I have an index that has the fields start date and end date. I need to find the difference between the two timestamps, convert it into days, and put in different duration buckets. 

Following is an example of the data:

ID     START_DATE                                     END_DATE

1       1970-03-12 00:00:00.0                2020-06-17 00:00:00.0

2       2015-02-01 00:00:00.0                2020-01-02 00:00:00.0

and so on.

My query looks like:

index={something}
| where START_DATE!="" AND END_DATE!=""
| eval difftime=strptime(END_DATE,"%Y-%m-%d %H:%M:%S.%3N")-strptime(START_DATE,"%Y-%m-%d %H:%M:%S.%3N")
| eval daydiff = round(difftime/86400)
| eval Label=case(
daydiff <= 30, "<=30 Days",
daydiff > 30 AND daydiff <= 90, ">30 Days AND <= 90 Days",
daydiff > 90 AND daydiff <= 365, ">90 Days AND <= 12 Months",
daydiff > 365 AND daydiff <= 730, ">12 Months AND <= 24 Months",
daydiff > 730 AND daydiff <= 1095, ">24 Months AND <= 36 Months",
daydiff > 1095, ">36 Months")
| stats count(ID) as Counts by Label
| eval SortLabel = case(Label="<=30 Days",1,Label=">30 Days AND <= 90 Days",2,Label=">90 Days AND <= 12 Months",3,Label=">12 Months AND <= 24 Months",4,Label=">12 Months AND <= 24 Months",5,Label=">24 Months AND <= 36 Months",6)
| sort SortLabel
| table Label Counts

Problem: When the start date is in 1970, strptime isn't returning anything at all (which I think is a known issue), which is giving me wrong counts.

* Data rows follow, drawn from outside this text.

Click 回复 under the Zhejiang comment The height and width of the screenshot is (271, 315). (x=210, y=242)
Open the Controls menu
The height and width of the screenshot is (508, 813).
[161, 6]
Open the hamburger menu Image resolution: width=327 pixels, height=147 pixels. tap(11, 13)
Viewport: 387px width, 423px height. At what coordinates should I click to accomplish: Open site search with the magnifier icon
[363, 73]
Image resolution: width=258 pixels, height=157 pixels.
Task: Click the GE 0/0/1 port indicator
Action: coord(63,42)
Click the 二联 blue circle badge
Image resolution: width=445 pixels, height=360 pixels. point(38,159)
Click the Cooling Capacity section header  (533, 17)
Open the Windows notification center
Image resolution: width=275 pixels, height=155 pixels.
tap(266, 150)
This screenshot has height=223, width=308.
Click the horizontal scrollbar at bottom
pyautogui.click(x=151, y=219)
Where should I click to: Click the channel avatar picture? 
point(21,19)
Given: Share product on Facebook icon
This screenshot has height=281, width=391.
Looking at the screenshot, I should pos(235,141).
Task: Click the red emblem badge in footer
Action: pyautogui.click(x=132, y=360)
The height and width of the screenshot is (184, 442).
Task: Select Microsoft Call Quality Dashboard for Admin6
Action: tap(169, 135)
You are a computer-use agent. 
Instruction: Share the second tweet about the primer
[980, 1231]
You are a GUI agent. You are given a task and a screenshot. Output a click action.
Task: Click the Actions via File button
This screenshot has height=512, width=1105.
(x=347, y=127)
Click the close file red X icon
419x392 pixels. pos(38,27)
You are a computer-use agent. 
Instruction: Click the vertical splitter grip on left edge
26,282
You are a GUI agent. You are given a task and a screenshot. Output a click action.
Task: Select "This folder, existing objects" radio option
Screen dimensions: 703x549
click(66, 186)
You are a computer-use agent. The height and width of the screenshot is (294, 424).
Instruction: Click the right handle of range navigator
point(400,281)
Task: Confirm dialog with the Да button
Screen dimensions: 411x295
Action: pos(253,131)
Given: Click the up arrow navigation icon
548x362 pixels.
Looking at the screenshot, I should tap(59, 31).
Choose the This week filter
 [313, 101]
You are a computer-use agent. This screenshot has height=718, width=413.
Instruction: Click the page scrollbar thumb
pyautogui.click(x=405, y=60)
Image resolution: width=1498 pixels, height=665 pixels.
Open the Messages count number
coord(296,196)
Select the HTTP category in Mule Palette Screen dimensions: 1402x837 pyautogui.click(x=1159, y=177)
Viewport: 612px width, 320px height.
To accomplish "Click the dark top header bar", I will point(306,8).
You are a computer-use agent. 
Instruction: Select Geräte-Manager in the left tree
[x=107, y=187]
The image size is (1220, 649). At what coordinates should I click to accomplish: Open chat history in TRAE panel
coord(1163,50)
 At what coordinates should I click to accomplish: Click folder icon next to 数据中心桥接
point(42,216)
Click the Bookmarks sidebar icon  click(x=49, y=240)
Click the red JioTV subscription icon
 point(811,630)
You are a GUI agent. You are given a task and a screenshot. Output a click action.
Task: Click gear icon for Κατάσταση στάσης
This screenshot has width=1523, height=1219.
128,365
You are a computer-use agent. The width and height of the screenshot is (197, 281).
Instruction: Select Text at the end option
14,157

A workaround which I thought was to add an if statement wherever I'm doing the conversion, and hardcode it to 0. But that won't work if, let's say, the start date and end date are both in 1970. In that case, both would be 0, and the count for the first label would increase whereas the count for the appropriate duration bucket should increase. 

Is there a way to do this? Is there any other function to get the UNIX time Or, is there a better way to do this?

Alternatively, can I find the difference between the two times directly somehow?